Nonostante tutto ciò, oggi quasi l’unica cosa che il pubblico generale sa di Pio XII è che è stato accusato di essere stato morbido con Hitler.
I membri più riflessivi e storicamente consapevoli del cerchio interno di Papa Francesco sanno che potrebbe accadere una riduzione simile per lui una volta che sarà scomparso. Ciò vale certamente per Tornielli, che nella sua carriera precedente ha pubblicato un libro intitolato Pio XII: Il Papa degli Ebrei, difendendo il pontefice della guerra dalle accuse di complicità nell’Olocausto.
Oggi come allora, la difesa di Francesco si basa su quattro affermazioni fondamentali.
Innanzitutto, deve essere preoccupato per le conseguenze di eventuali dichiarazioni pubbliche che potrebbe fare denunciando la Russia o Putin. Esiste una piccola comunità di cattolici in Russia stessa, ma deve anche preoccuparsi delle possibili ripercussioni contro i cattolici ovunque la Russia abbia influenza, inclusi non solo l’Ucraina ma anche luoghi disparati come la Siria e il Venezuela.
In secondo luogo, Francesco sta cercando di posizionare il Vaticano come un potenziale mediatore di pace qualora le condizioni cambiassero e Putin cercasse un’uscita dignitosa. Il prezzo di ingresso per questa prospettiva è non alienare Putin nel frattempo.
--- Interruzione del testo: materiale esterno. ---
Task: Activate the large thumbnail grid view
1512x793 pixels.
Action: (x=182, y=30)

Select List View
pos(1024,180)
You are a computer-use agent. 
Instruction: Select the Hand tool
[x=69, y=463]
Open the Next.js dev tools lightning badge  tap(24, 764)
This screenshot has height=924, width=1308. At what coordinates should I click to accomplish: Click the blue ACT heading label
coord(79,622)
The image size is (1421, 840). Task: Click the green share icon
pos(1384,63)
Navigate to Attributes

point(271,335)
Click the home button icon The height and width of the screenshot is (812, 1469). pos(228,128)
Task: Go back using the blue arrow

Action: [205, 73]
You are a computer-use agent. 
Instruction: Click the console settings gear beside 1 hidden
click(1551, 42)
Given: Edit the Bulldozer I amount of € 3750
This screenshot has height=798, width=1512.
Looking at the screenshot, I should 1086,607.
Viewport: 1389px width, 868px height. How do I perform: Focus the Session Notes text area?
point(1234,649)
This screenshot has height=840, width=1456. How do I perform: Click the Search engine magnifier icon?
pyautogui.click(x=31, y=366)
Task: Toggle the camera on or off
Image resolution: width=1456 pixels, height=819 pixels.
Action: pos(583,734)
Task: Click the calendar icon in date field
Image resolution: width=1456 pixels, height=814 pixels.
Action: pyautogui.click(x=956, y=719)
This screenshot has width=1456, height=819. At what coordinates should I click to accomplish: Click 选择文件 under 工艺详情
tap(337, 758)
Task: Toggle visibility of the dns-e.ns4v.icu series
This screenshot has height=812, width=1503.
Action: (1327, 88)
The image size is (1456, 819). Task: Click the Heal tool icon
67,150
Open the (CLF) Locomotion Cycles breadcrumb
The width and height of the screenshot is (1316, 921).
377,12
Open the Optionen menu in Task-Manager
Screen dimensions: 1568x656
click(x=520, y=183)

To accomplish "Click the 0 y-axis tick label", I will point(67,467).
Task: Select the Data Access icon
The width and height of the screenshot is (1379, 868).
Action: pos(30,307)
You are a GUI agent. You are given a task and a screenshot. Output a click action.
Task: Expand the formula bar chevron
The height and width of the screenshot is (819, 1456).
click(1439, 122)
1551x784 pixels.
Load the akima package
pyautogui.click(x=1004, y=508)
In terzo luogo, a parte una piena condanna pubblica di Putin, Francesco ha chiarito la sua simpatia per l’Ucraina, incluso il bacio pubblico di una bandiera ucraina dalla città di Bucha, teatro di alcune delle peggiori atrocità russe durante la guerra, nell’aprile 2022.
In quarto luogo, sarebbe tremendamente ingiusto ridurre la carriera di Francesco alla sua linea sull’Ucraina e la Russia. Dal suo impegno verso le periferie al suo prossimo Sinodo dei Vescovi sulla sinodalità, questo papa è stato un agente di cambiamento su tutta la linea. Qualunque cosa si pensi della sua politica russa, non è certamente l’intera storia del suo pontificato.
La verità è che punti simili non hanno dissipato le ombre scure che incombono sull’eredità di Pio XII, motivo per cui è l’unico papa degli ultimi 65 anni che è morto da almeno cinque anni senza essere beatificato.
Gli accoliti di Francesco senza dubbio non vogliono vedere lo stesso destino per lui… forse spiegando la loro tenacia oggi nel difendere il “Papa di Hitler”, sapendo che una campagna analoga contro il “Papa di Putin” potrebbe essere in arrivo domani.